Today, the Internal Revenue Service has announced that interest rates for the second half of 2014 are to be the same.
In essence, the interest rates for the calender quarter starting on 1sr April 2014 are now unchanged from before.
The rates released by the IRS are:
- 3 percent interest for over-payments (this is 2 percent interest in the case of corporations)
- 3 percent interest for under-payments
- 5 percent interest for corporate under-payments that are large
- 0,5 percent interest for corporate over-payments that exceed $10,000
The Internal Revenue Code states a quarterly determination of the interest rate.

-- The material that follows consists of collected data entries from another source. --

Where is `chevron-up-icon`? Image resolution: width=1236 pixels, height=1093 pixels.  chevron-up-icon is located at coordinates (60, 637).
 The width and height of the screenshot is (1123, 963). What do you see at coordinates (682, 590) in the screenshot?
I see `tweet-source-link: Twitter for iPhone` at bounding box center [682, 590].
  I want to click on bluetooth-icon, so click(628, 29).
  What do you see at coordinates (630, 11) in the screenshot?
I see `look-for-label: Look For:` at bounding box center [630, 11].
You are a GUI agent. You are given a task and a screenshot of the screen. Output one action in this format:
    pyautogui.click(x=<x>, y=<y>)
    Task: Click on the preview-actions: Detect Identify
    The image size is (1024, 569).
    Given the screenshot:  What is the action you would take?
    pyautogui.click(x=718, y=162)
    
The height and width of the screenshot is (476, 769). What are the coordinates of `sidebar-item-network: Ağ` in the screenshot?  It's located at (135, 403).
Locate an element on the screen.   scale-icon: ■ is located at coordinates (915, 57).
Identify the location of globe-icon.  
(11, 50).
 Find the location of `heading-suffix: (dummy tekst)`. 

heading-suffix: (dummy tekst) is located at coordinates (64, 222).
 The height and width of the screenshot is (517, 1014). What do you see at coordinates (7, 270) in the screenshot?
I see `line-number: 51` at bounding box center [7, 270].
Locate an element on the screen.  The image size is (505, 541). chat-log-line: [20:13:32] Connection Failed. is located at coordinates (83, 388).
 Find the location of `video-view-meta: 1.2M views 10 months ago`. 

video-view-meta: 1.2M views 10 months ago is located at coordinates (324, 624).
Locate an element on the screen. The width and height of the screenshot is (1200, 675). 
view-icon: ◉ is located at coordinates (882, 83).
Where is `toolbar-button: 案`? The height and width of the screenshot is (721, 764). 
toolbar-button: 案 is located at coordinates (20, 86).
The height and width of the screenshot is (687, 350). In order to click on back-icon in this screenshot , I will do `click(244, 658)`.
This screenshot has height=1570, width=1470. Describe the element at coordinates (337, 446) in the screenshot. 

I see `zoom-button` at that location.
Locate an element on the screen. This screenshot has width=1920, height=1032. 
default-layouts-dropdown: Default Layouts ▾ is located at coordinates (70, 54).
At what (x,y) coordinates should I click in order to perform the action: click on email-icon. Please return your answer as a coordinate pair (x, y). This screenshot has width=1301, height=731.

For general tax payers who are not corporates, both the over and under payment interest rates are applicable on the basis of the federal short term rate plus 3 percentage points.
Similarly, in the case of corporations, the under-payment interest rate is the federal short term rate plus 3 percentage points, while it is the federal short term rate plus 2 percentage points for over-payment interest.
For large corporate under-payments, the IRS has determined the interest rate to be the federal short term rate plus 5 percentage points, while it is the federal short term rate plus 0,5 percentage points in the case of large corporate over-payments, namely those exceeding $10,000.
This same announcement is expected to appear shortly in the Revenue Ruling 2014-11 and the Internal Revenue Bulletin 2014-14, dated 31st March 2014.
Today’s interest rate announcement is computed on the basis of the short term federal rate that was determined in January 2014, to prevail from 1st February 2014. This is on the basis of a daily computation.